A Warning for the Modern Era
The ultimate payoff of Krishnan's experiment is a prediction for the present. With current warming rates sitting in the top 10% of the Phanerozoic record, the same mechanism that homogenized ancient seas should be active today. Krishnan posits, "If this theory is right, marine ecosystems today should be losing their regional distinctiveness and converging on a narrower job menu." The data already shows that "suspension feeders" are expanding while "mobile predators" are shrinking during volatile periods.

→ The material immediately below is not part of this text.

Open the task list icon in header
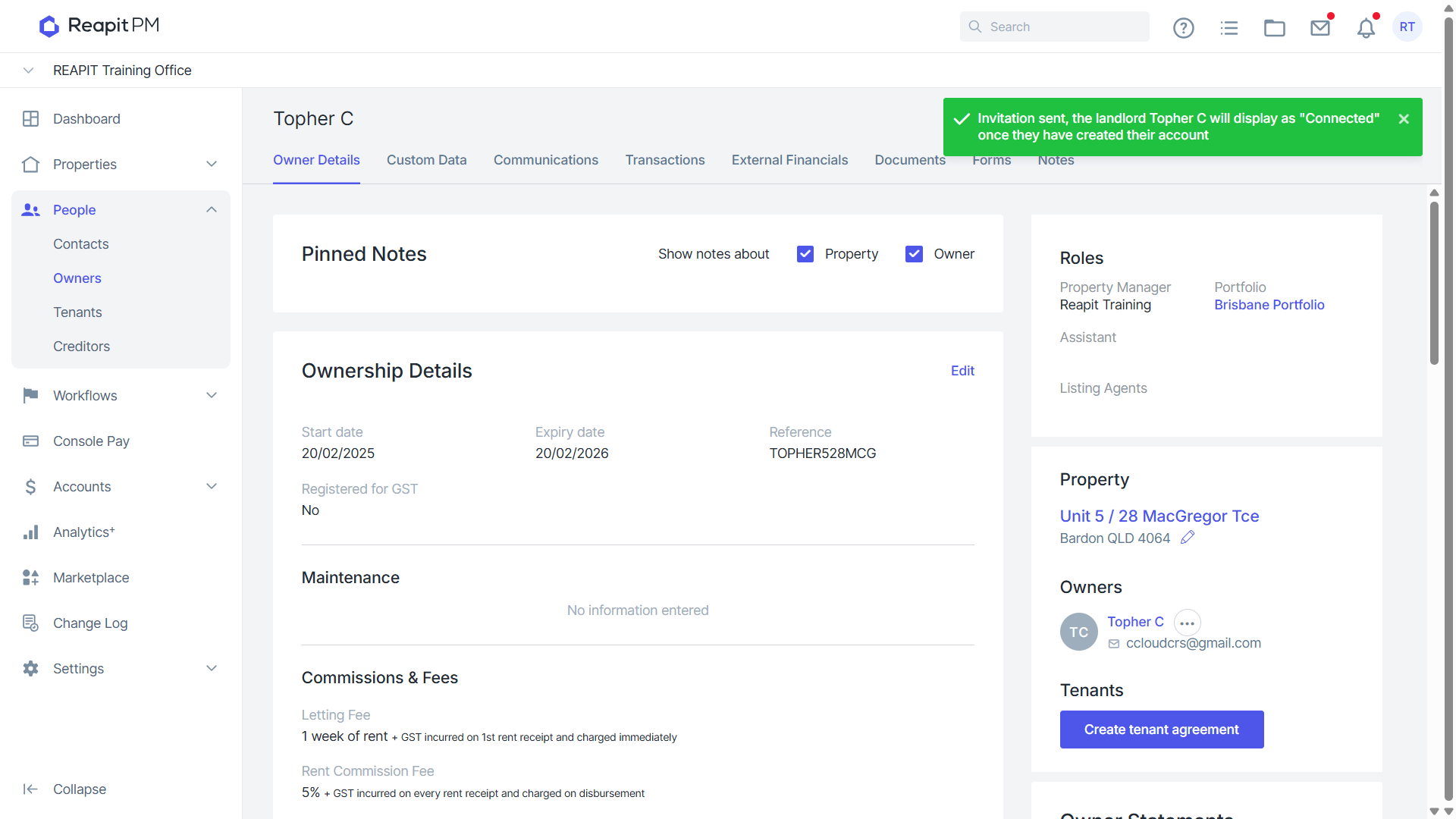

This is not a neutral observation. It suggests that the rich tapestry of global marine life is being stripped away, replaced by a resilient but impoverished baseline of survival. Krishnan connects this back to his son's question about the Spinosaurus, noting that while he still doesn't have a perfect answer for the sail, he can now explain that the Cretaceous oceans were "converging on a limited menu of ecological jobs." The implication for the modern world is stark: we are not just losing species; we are losing the diversity of function that makes ecosystems robust.
"When in volatile climates the entire job portfolio homogenizes across regions regardless of which specific jobs expand or contract."
A counterargument worth considering is whether modern human intervention—such as fishing quotas or marine protected areas—could break this natural cycle. Krishnan's model assumes natural volatility, but the current crisis is anthropogenic and accelerating. If the "floor" of similarity is rising too fast, the entrenched incumbents of the Cenozoic may not have time to adapt, leading to a collapse rather than a convergence. The "liquid markets" analogy Krishnan uses for economics holds here: if the market is too choppy, nothing emerges at all.
Bottom Line
Krishnan's "vibe science" experiment succeeds not because it provides a final answer, but because it demonstrates a new way to ask questions of the deep past using modern tools. The strongest part of the argument is the identification of a "floor" for ecosystem similarity under stress, a non-obvious pattern that challenges standard evolutionary narratives. Its biggest vulnerability lies in the uneven quality of the fossil record and the current limitations of AI agents to handle truly exploratory research without human intervention. Readers should watch for the next phase of this work: testing whether the predicted convergence is already visible in modern marine data, a signal that would confirm we are entering a new, less diverse epoch of Earth's history.